荧光PCR技术在1995年由美国PE公司率先研制成功,它兼有PCR的高灵敏性、DNA杂交的特异性和光谱技术精确定量的优点,结果直观,能直接监测PCR过程中的变化。与普通PCR相比,其结果可实时观察,产物不需要凝胶电泳检测,完全闭管操作,有效地降低了PCR产物污染的风险。
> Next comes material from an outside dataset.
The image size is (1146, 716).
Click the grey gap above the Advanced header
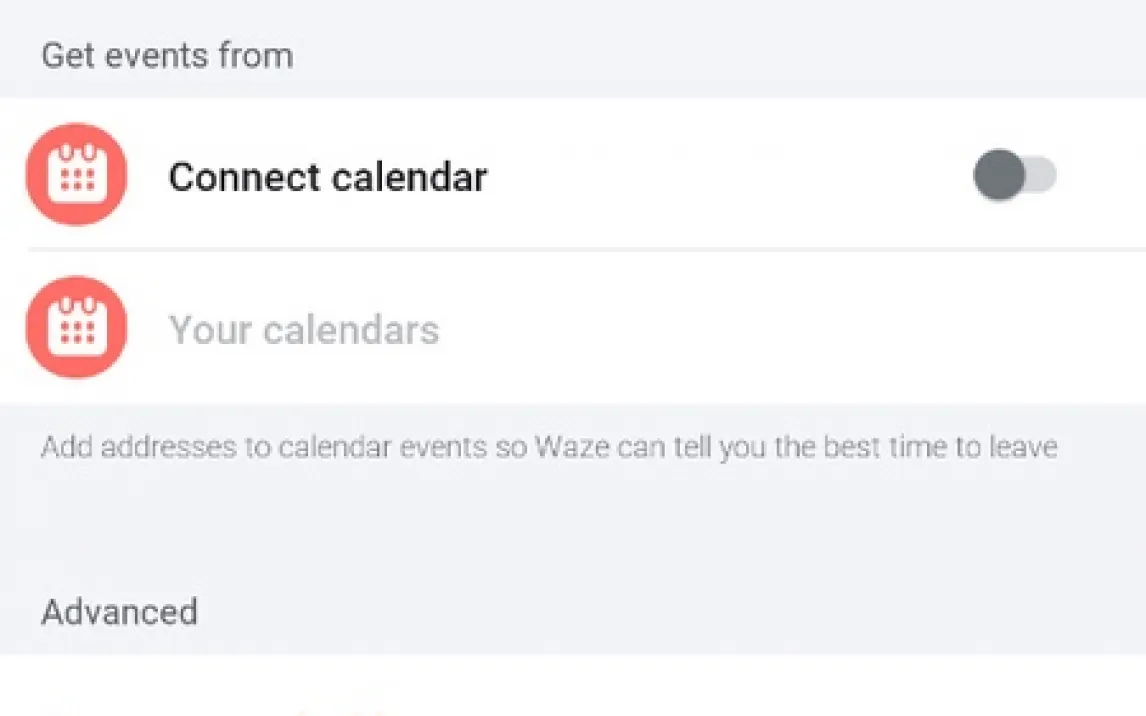tap(573, 530)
荧光PCR技术的荧光探针以发展形成多种类型,如Taqman探针,FRET探针等,本方法涉及的是Taqman探针技术。其工作原理是:它能被DNA合成酶(例如Taq酶)的5’→3’酶切活性所降解,探针的5’端有一荧光报告基团,3’端有一荧光淬灭基团,当两个基团相互先靠近的时候,由于发生能量传递作用,报告基团不能发出荧光,但随着扩增反应的进行,5’端的报告基团随着探针的水解而脱落下来,不再与淬灭发生能量传递作用,从而能发出荧光,被信号探测器所捕获。常同探针5’端相结合的基团有FAM(6-羧基荧光素),TET(四氯-6-羧基荧光素),JOE(2,7-二甲基-4,5-二氯-6-羧基荧光素),HEX(六氯-6-甲基荧光素)或VIC等,常与3’端相结合的荧光淬灭基团常为TAMRA(6-羧基四甲基若丹明)或DABCYL(4-(4’-恶烷氨基苯偶氮)苯甲酸)等。
发明内容
为克服传统方法(如电泳法等)对CT检测的缺点,本发明提供一种特异性高、成本低并且能够作定量检测的检测产品。技术方案如下:
一种沙眼衣原体感染定量检测荧光PCR试剂盒,包括阳性工作标准品、阴性参考品、阳性参考品、UNG酶、Taq聚合酶、荧光PCR反应液,以及DNA提取液;所述的荧光PCR反应液包括PCR扩增引物、特异性荧光探针。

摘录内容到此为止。